*Gestellte Aufgabe 1:*
Ersetze in den gespeicherten Einträgen unten „Main page“ durch „Home page“ und gib die Einträge sonst unverändert wieder.

*Angezeigter Text:*
»»

Herbert Wichmann schrieb am 24.08.2024 15:07:
Da liegen Sie ebenfalls falsch obwohl ich Ihnen zugestehe, dass die demokratischen Verhältnisse in der Ukraine noch nicht perfekt sind. Der Wille sich zu einem demokratischen Staat zu entwickeln, ist jedoch erkennbar. Darf man einen Staat deswegen überfallen und vernichten, weil er noch nicht perfekt ist?
Habe ich das irgendwo behauptet?
Nein, das haben Sie nicht, aber eines der Ziele des Putin Regimes ist es, einen imaginären Nazi Staat zu entnazifizieren, der angeblich keine Demokratie ist.
Was immer auch Putins Ziele sind: für diese bin ich - Zum Glück - nicht verantwortlich.
Abgesehen davon: die Ukraine ist keine Demokratie und der "Nazi-Staat" ist insofern nicht imaginär, als dort Teile der ukrainischen Armee offen mit Nazisymbolik unterwegs sind, zudem in der Ukraine auch des Völkermords schuldige Nazi-Kollaborateure verehrt und auch der Waffen-SS gehuldigt wird.
Allerdingts ist dies alles nicht weiter relevant, wenn wir den russischen Angriffskrieg völkerrechtlich einordnen wollen: es ist verboten einen anderen Staat anzugreifen. Auch wenn dieser keine Demokratie und ein "Nazi-Staat" ist.
Abgesehen davon: in diesem Absatz ging es darum, ob die Ukraine tatsächlich eine Demokratie ist - und das ist sie eben nicht.
Das ist Ihre Ansicht. Ich bin der Ansicht, dass die Ukraine eine Demokratie ist und dass das Parlament, die Regierung und der Präsident demokratisch gewählt wurden. Ganz im Gegensatz zu dem russischen Despoten, der sich durch Einschüterung, Mord und Wahlfälschung an der Macht hält.

««

*Gespeicherte Einträge:*
»»

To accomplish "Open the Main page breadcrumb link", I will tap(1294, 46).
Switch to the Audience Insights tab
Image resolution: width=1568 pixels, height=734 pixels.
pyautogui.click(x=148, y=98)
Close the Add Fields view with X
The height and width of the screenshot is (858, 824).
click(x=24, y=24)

««

*Gestellte Aufgabe 2:*
Was ist laut dem Diskussionstext oben völkerrechtlich verboten?

*Vollständige Antwort 1:*
To accomplish "Open the Home page breadcrumb link", I will tap(1294, 46).
Switch to the Audience Insights tab
Image resolution: width=1568 pixels, height=734 pixels.
pyautogui.click(x=148, y=98)
Close the Add Fields view with X
The height and width of the screenshot is (858, 824).
click(x=24, y=24)

*Vollständige Antwort 2:*
Es ist verboten, einen anderen Staat anzugreifen.